Auszug aus der Rede von Dr. Falko Herlemann anläßlich der Ausstellungseröffnung "Skulpturen und Konkrete Poesie", Ingeborg Stelzer und Peter Reski, in der Galerie "werkstatt". Gelsenkirchen-Buer im Januar 2014.

Peter Reski arbeitet mit Fundstücken.Seine Funde sind Texte. Oft sind es Gedichte, mal aber auch einzelne Worte, Buchstaben oder Songtexte. Es ist sein Interesse an Literatur, dass seine Bilder bestimmt.

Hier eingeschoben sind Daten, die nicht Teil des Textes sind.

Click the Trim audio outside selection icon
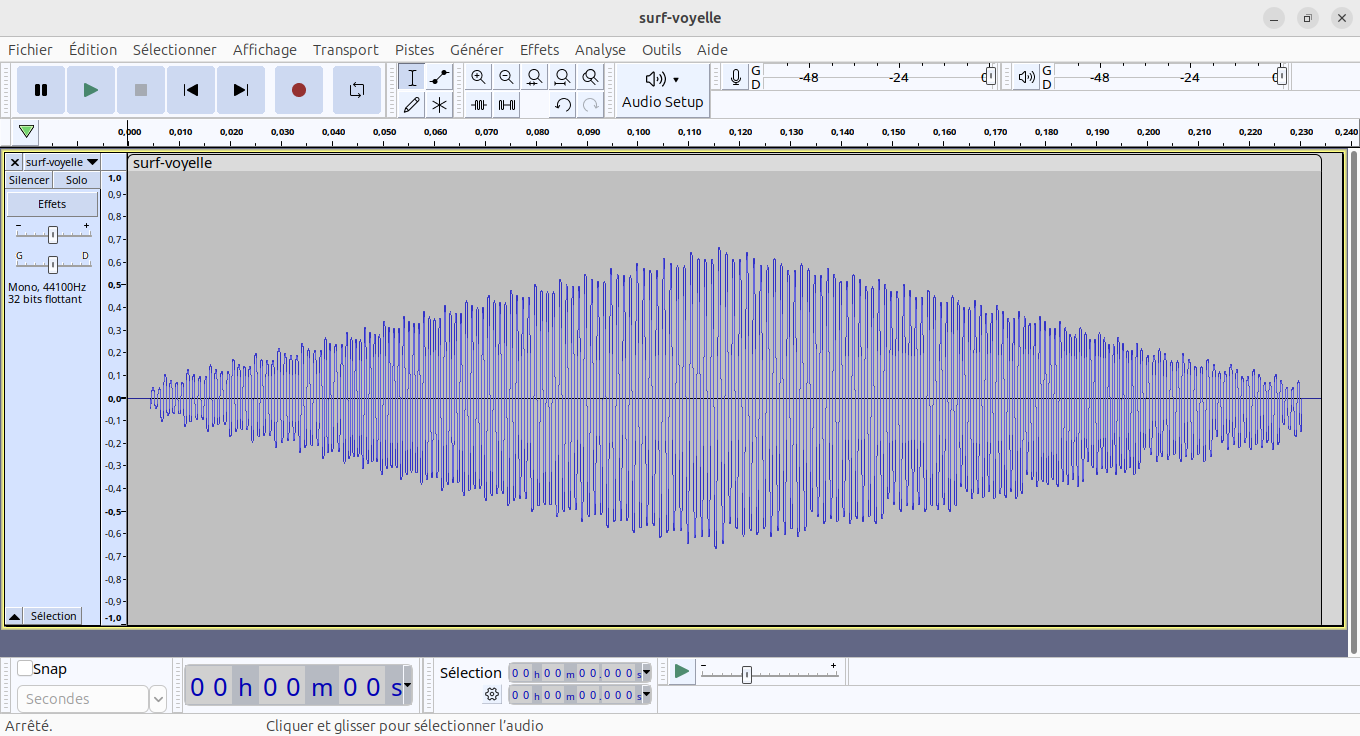The height and width of the screenshot is (736, 1360). point(479,104)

Peter Reski nimmt diese literarischen Vorlagen auseinander. Da werden schon mal einzelne Buchstaben aus Texten ausgezählt und analysiert. Einzelne Worte werden vervielfacht, immer wieder aneinandergereiht. Oder Zeilen aus Gedichten oder Songtexten wiederholen sich.

Aus diesen Grundelementen, aus dem literarischen Ausgangsmaterial schafft Peter Reski Bilder. Mal werden sie neu am Computer gesetzt, meist aber ganz traditionell mit der Hand geschrieben.

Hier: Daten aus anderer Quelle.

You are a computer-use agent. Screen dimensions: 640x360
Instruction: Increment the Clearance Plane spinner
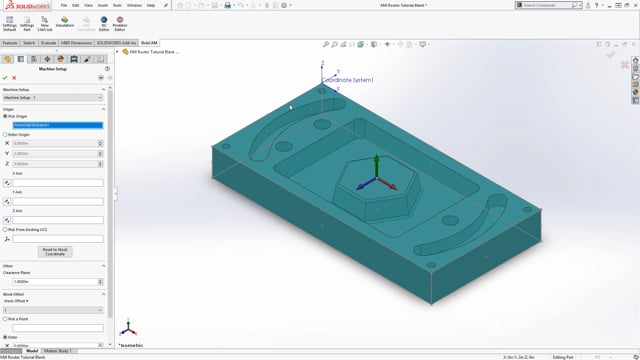point(100,280)
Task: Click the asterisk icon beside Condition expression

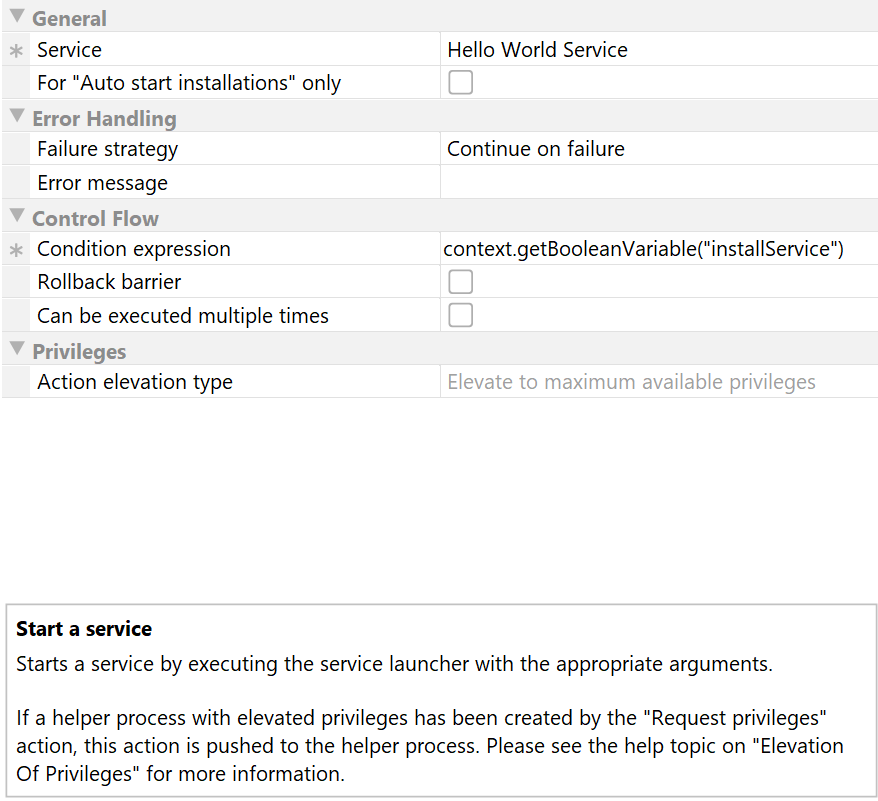Action: pos(16,250)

Es sind keine Illustrationen von Texten, sondern er arbeitet mit der Schrift. Literatur ist sein künstlerisches Material. Das kann ein Gedicht von Heinrich Heine ebenso sein wie ein Songtext von Donovan oder Frank Zappa.

In seinen Arbeiten zeigt sich der Übergang von einem Medium zum anderen. Aus Worten werden Bilder.

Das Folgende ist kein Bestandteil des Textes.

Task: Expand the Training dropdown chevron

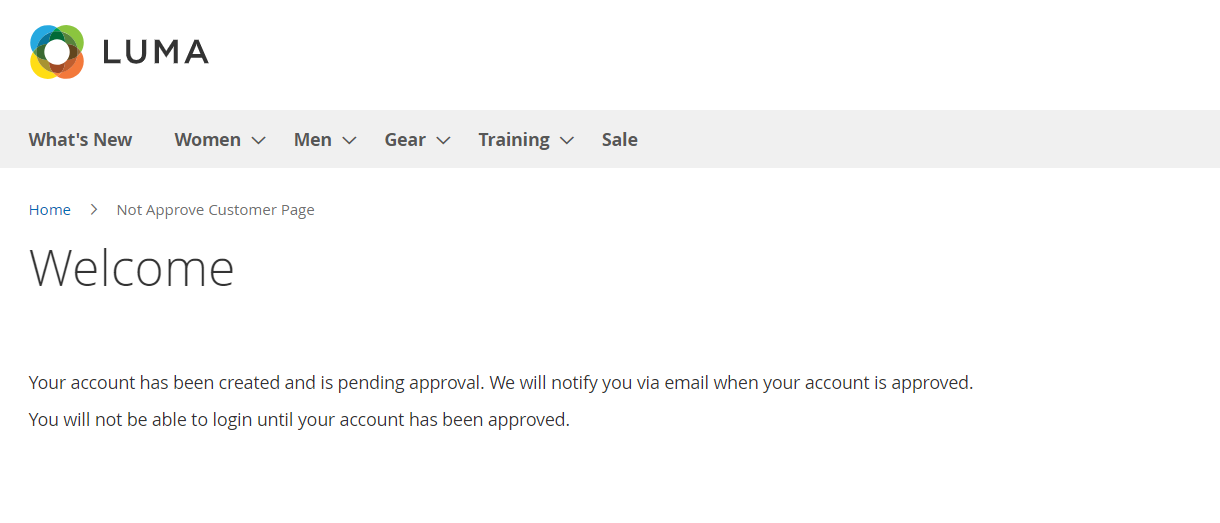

Seine Bilder setzen sich vordergründig aus fast geometrischen Elementen zusammen. Da finden sich Quadrate oder Rechtecke. Das sieht oft sehr konstruktiv aus. Dann gibt es aber auch geschwungene und eher fließende Strukturen. Bewegungen, die zum Stillstand gebracht werden. Die Struktur, so sagt Peter Reski selbst, ist aber eher zufällig. Sie entsteht beim Arbeiten, beim neuen Schreiben der Texte.

Peter Reskis Arbeiten laden zu einer ganz unterschiedlichen Betrachtungsweise ein. Schaut man aus der Ferne sehen wir die Formen, die bildnerische Komposition. Die Strukturen, die einzelnen Formelemente, die Farbe. Also immer eine Makrostruktur. Erst wenn wir dann ganz direkt vor seine Blätter treten entdecken wir die Texte. Wir versuchen Worte zu entziffern. Versuchen, die Sätze zusammenzusetzen. Und auch deren Inhalte, deren Bedeutung zu entschlüsseln.

Manchmal klappt das, manchmal aber auch nicht. Manchmal werden wir aber auch ganz bewußt in die Irre geführt, wenn wir da z. B. von roten oder blauen Quadraten lesen aber keine Farben sehen.